Job Summary
The Department of Atmospheric and Oceanic Sciences (ATOC) welcomes applications for a Postdoctoral Research Associate position focusing on Arctic ice clouds and ice nucleation. The position is part of a dynamic project to understand how intentional or unintentional perturbations to Arctic clouds may affect Arctic climate and ripple through the Arctic climate system to impact Sea Ice, Ice Sheets, permafrost and the Arctic Carbon cycle. You will work with a team of other researchers analyzing different aspects of arctic climate. This position will be co-mentored by Marika Holland (NCAR) and Andrew Gettelman (PNNL/CU).
What Your Key Responsibilities Will Be
This position will analyze observations and numerical simulations performed with the Community Earth System Model (CESM) to better understand how Arctic ice clouds and ice nucleation due to aerosols affects the Arctic and global climate system. This will involve running some simulations and analyzing observations and simulations focusing on ice clouds and aerosols that nucleate ice in ice and mixed phase clouds in the Arctic. The project will help improve the representation of cloud microphysics for ice clouds in CESM and to understand how changes to ice clouds may alter the Arctic climate system.
What We Require
- Ph.D. in atmospheric sciences, meteorology, physical oceanography, or a related field and have an interest in Arctic Climate.

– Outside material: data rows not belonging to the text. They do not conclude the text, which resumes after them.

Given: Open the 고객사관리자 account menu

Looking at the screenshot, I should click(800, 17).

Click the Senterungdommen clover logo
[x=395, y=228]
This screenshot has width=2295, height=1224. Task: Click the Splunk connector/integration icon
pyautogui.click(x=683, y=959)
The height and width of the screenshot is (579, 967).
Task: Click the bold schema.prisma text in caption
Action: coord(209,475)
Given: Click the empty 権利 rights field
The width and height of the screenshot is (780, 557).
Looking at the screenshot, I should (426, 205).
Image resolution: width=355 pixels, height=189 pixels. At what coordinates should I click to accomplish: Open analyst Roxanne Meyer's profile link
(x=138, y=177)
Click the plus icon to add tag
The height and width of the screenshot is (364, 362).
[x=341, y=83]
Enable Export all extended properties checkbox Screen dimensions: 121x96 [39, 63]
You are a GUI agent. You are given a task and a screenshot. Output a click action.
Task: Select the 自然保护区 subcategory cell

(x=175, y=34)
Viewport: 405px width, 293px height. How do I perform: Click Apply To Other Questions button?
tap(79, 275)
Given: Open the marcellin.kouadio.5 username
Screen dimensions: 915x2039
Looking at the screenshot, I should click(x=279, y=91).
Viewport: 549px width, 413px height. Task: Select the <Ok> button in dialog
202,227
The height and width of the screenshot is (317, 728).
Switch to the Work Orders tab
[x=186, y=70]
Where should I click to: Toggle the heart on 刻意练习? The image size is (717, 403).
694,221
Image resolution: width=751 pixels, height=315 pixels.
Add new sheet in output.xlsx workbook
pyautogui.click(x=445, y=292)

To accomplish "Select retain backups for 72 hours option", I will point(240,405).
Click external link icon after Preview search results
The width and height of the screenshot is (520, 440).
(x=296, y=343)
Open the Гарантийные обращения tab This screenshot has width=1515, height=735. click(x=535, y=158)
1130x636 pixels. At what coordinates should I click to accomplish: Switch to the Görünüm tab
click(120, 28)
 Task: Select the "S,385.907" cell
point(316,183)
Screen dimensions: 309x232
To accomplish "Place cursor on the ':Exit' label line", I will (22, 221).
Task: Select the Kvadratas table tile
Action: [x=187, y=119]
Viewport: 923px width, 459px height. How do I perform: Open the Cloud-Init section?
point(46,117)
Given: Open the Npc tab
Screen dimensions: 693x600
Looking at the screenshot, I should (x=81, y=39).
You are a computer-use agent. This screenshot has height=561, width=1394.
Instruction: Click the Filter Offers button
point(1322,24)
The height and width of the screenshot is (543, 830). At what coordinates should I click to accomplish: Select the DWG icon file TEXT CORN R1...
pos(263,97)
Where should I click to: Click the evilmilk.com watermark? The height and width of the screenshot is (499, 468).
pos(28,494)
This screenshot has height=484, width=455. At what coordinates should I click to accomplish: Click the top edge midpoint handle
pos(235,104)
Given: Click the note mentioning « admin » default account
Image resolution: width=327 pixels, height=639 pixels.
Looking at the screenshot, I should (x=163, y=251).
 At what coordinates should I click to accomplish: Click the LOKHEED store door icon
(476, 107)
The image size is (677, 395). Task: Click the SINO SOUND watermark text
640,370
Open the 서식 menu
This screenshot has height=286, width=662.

- Experience processing large model outputs, applying statistical methods, diagnosing physical processes, and performing model simulations with a hierarchy of models from idealized to global.
- Experience analyzing and performing global climate simulations is desired.
- Ability to perform independent research.
- Proficiency in written and verbal English are essential for publishing research papers and presenting results from the project.